PATTERSON — If it happened in any other place or time, home prices soaring by 62 percent in one year would be astounding. But in Patterson, such a price increase is merely a step in the right direction.
During the past decade, Patterson home prices skyrocketed higher and plunged further than about any other place on Earth. Now, prices are headed back up.
In April, Patterson homes sold for a median price of $228,000, which was about 62 percent more than a year ago.
Stanislaus County's median home price, by comparison, was $162,000 a 20 percent increase over April 2012, according to DataQuick statistics.
Despite Patterson's big increase, homes there still are selling for 57 percent less than what they were fetching seven years ago.
When the housing market peaked during spring 2006, median-priced Patterson homes were going for $531,000. Prices fell fast and hard after that, bottoming out at about $140,500 last year. That was about a 74 percent decline.

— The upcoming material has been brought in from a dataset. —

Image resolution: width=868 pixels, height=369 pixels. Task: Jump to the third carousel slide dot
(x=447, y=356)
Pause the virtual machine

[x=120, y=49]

The real estate crash caused many of Patterson's underwater homeowners to walk away from their mortgages, and numerous new home developments there went belly up.
Kiper Homes bought up 46 lots in one failed subdivision, and last June it opened Mahogany at Patterson Gardens.
"The homes initially were priced in the high $100,000s, and they could not give them away," said Sonja Jarvis, Kiper's saleswoman in Patterson.
What a difference one year makes.
Kiper is down to its last five homes now, and its recent sales all have been for more than $300,000 each.
"Our prices have gone up $85,000 since November," Jarvis said. "They've increased with the market."
Used home prices also are way up in Patterson, but it's tough to find one for sale.
"We've seen homes get 39 offers to buy," said Mary Ann Arendsee, a broker with Patterson's Realty World Scheuber & Arendsee Properties.
The number of homes for sale countywide has been shrinking. Last month, only 555 Stanislaus houses sold, which was 16.5 percent fewer than in April 2012. Back in 2005, by contrast, it was common for more than 1,000 Stanislaus homes to sell each month.
Because fewer homes are on the market these days, "it's really hard for buyers to get a home unless they have a cash offer," Arendsee said.
All-cash offers from investors have become prevalent in Patterson.
"About 50 percent of our sales were to cash buyers, until we hit the $300,000 (price point)," Jarvis said about Mahogany homes.
Arendsee said that the same thing has happened in the resale market.
Arendsee noted the trend's prevalence. "A lot of neighborhoods now have more investor properties than owner-occupied homes," she said. "Having prices go up is positive, but I'd like to see more homes selling to the families who will live in them."
As they did a decade ago, Bay Area families seeking homeownership are traveling to the Northern San Joaquin Valley especially to communities near the valley's western edge, according to Angelica Lopez, a PMZ Real Estate agent.
"The buyers I'm working with now are from San Jose," Lopez said. "They really want to buy their first home, and they fear this is their last chance (to get an affordable price)."
Lopez said her commuter clients initially wanted to buy in Tracy or Manteca, but prices in those communities are too high for them, so they're looking in Patterson.
Depending on the ZIP code, Manteca's median home sales prices last month were $235,000 to $252,500. Tracy's prices ranged from $250,000 to $440,000.
Prices are much lower in Modesto where April's median sales price ranged from $90,000 in west Modesto to $181,000 in the northwest part of town.
Home prices statewide have been climbing steadily for 14 months, according to DataQuick.
The median price paid for a California home last month was $324,000. That was the highest median since June 2008, and it was a 22.7 percent increase from April 2012.
California home prices peaked in spring 2007 at $484,000, and they hit bottom at $221,000 in April 2009.
During the depths of the recession, most homes sold in the state were foreclosed properties being unloaded by banks. But only 13.5 percent of the houses sold last month were former foreclosures, DataQuick research shows.
The typical mortgage payment California home buyers committed themselves to paying last month was $1,157 that's less than half of what new mortgages were requiring during the market's peak.